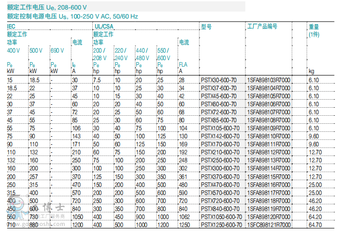
Task: Click the FLA column label
Action: pyautogui.click(x=183, y=65)
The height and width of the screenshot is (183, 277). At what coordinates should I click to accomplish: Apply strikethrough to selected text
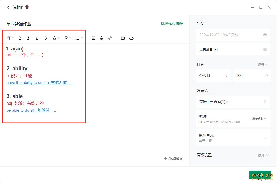coord(46,38)
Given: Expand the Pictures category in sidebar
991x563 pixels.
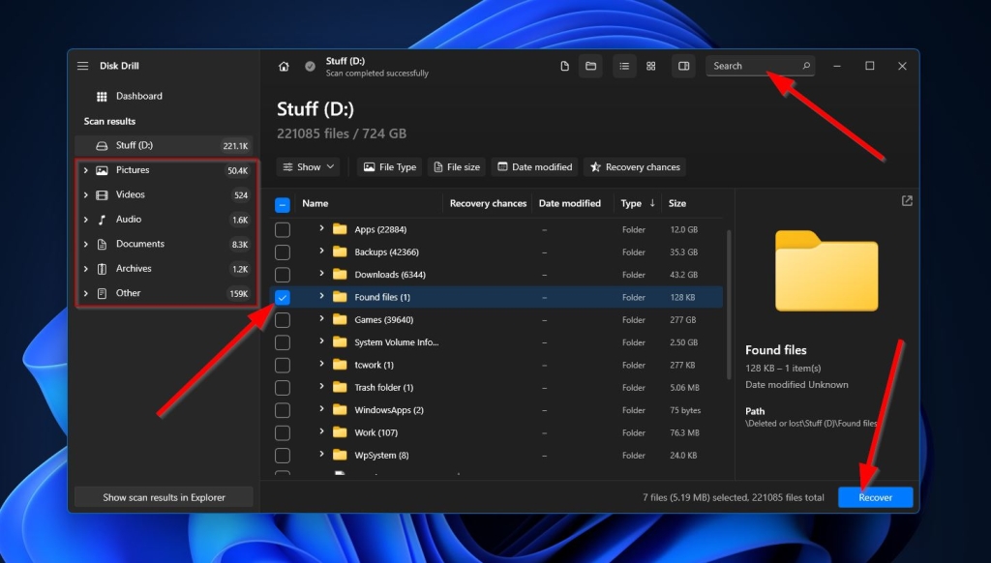Looking at the screenshot, I should click(x=86, y=169).
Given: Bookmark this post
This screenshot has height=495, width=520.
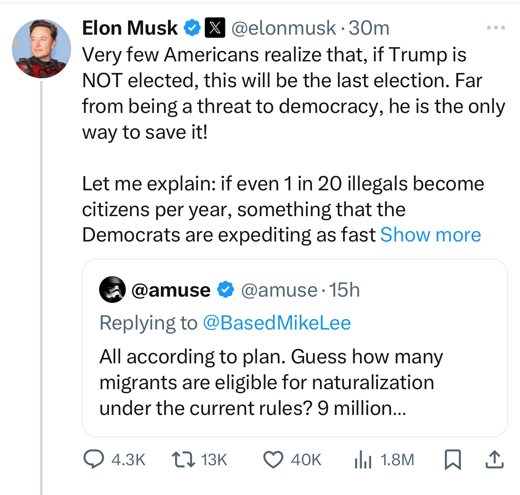Looking at the screenshot, I should [x=453, y=460].
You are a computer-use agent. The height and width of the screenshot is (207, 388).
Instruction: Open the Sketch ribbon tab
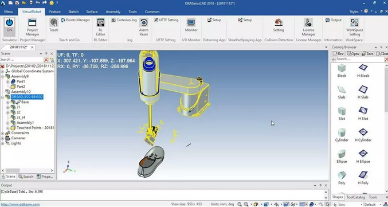click(x=73, y=11)
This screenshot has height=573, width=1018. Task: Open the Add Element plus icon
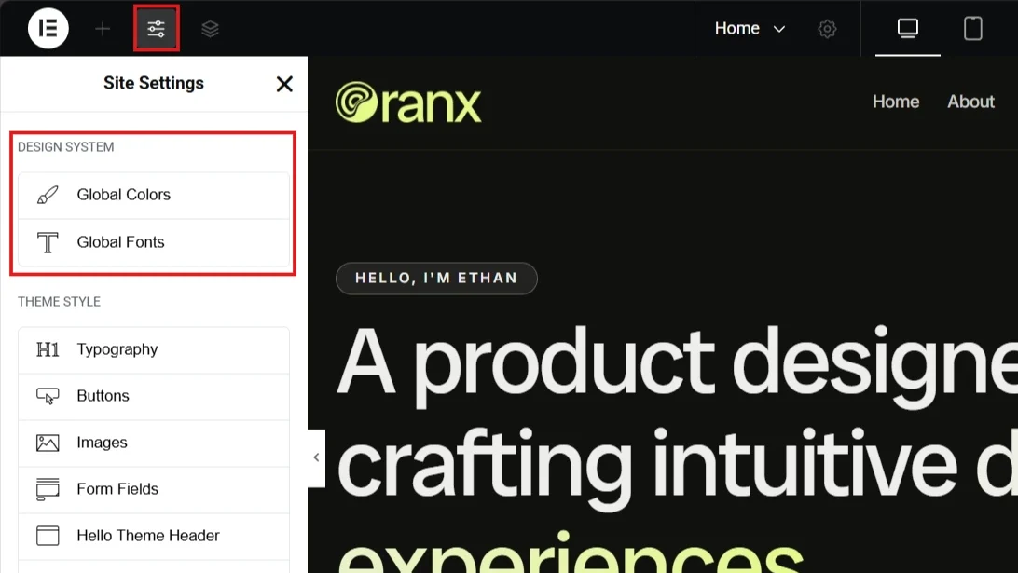point(103,29)
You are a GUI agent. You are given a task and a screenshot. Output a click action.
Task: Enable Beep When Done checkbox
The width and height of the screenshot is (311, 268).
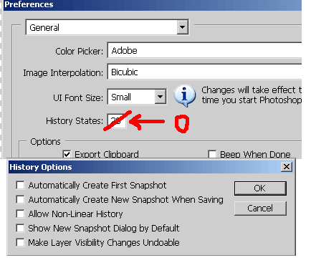point(212,154)
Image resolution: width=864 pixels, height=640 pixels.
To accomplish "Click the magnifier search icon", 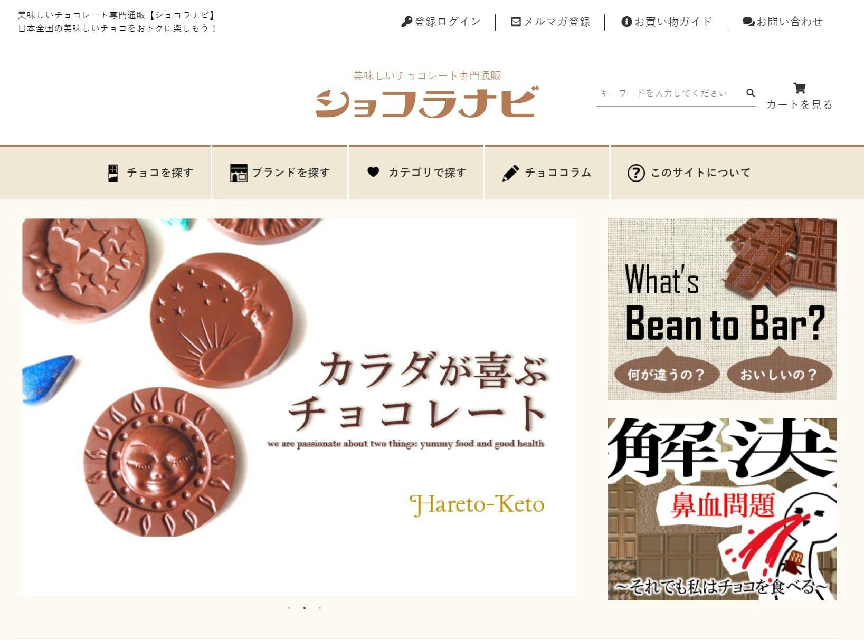I will click(x=751, y=93).
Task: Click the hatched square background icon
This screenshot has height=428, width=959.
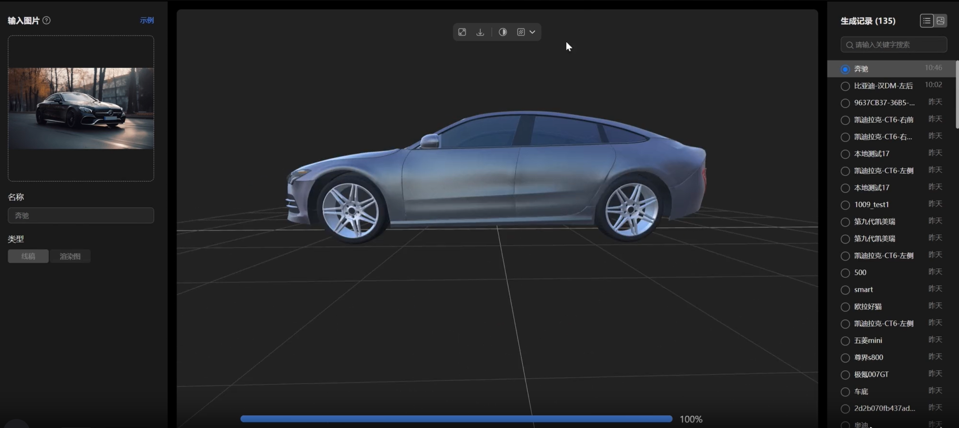Action: [x=521, y=32]
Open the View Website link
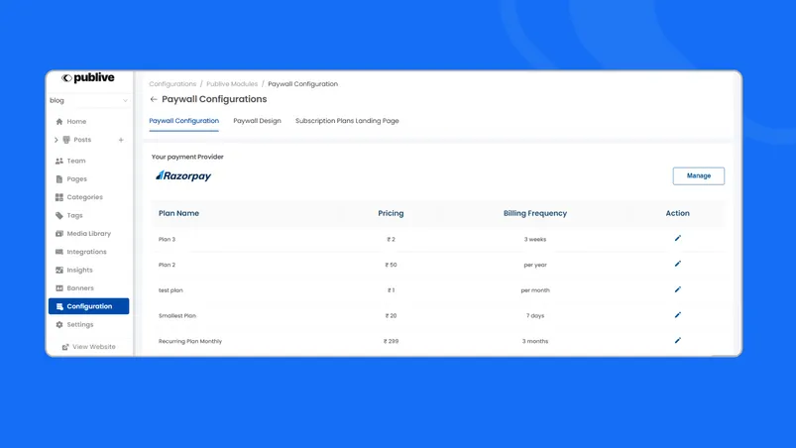This screenshot has height=448, width=796. coord(93,347)
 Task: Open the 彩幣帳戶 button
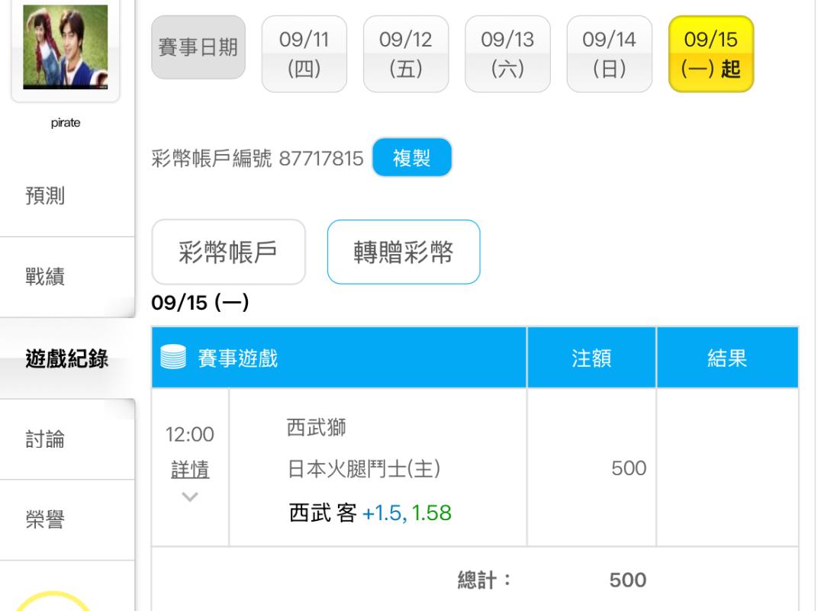coord(229,252)
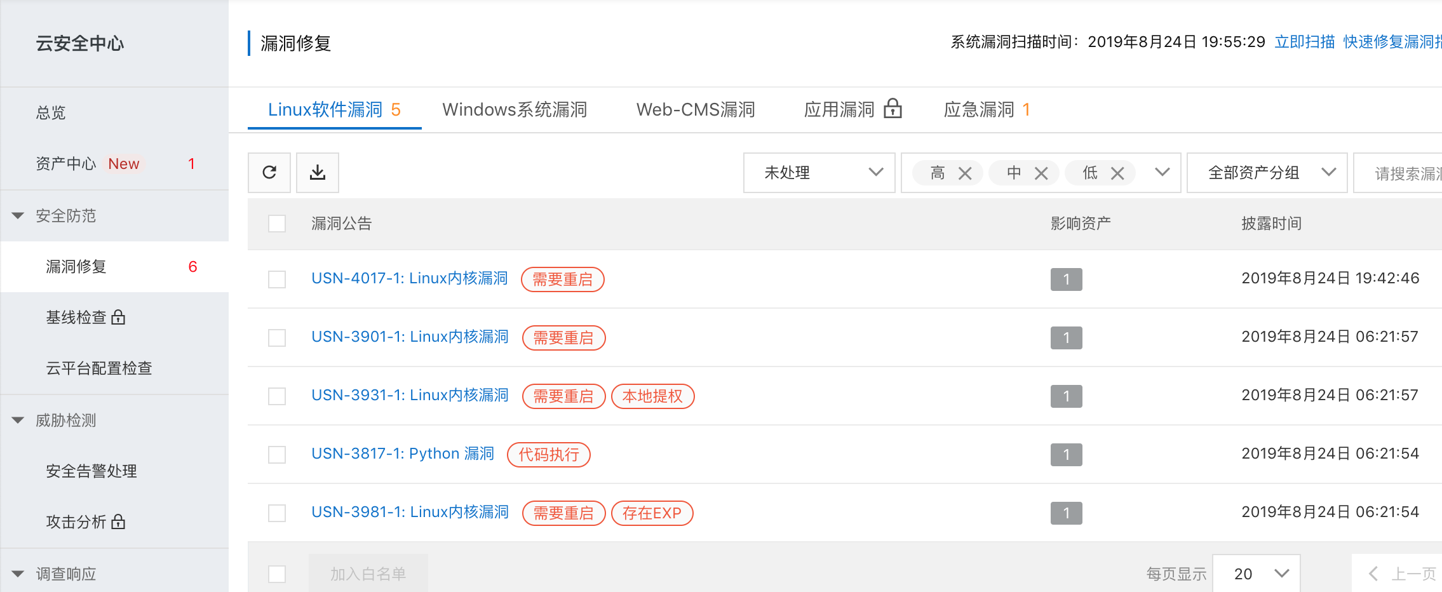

● ● ● ● ●

— Short problem —
Copy the data from the line containing "Given: Bookmark this post" down to the line containing "point(103,29)", both ends included, and leave the pictures out of your answer.

— Response to the exercise —
Given: Bookmark this post
This screenshot has height=495, width=520.
Looking at the screenshot, I should [x=453, y=460].
You are a computer-use agent. The height and width of the screenshot is (207, 388).
Instruction: Open the Sketch ribbon tab
click(x=73, y=11)
This screenshot has height=573, width=1018. Task: Open the Add Element plus icon
point(103,29)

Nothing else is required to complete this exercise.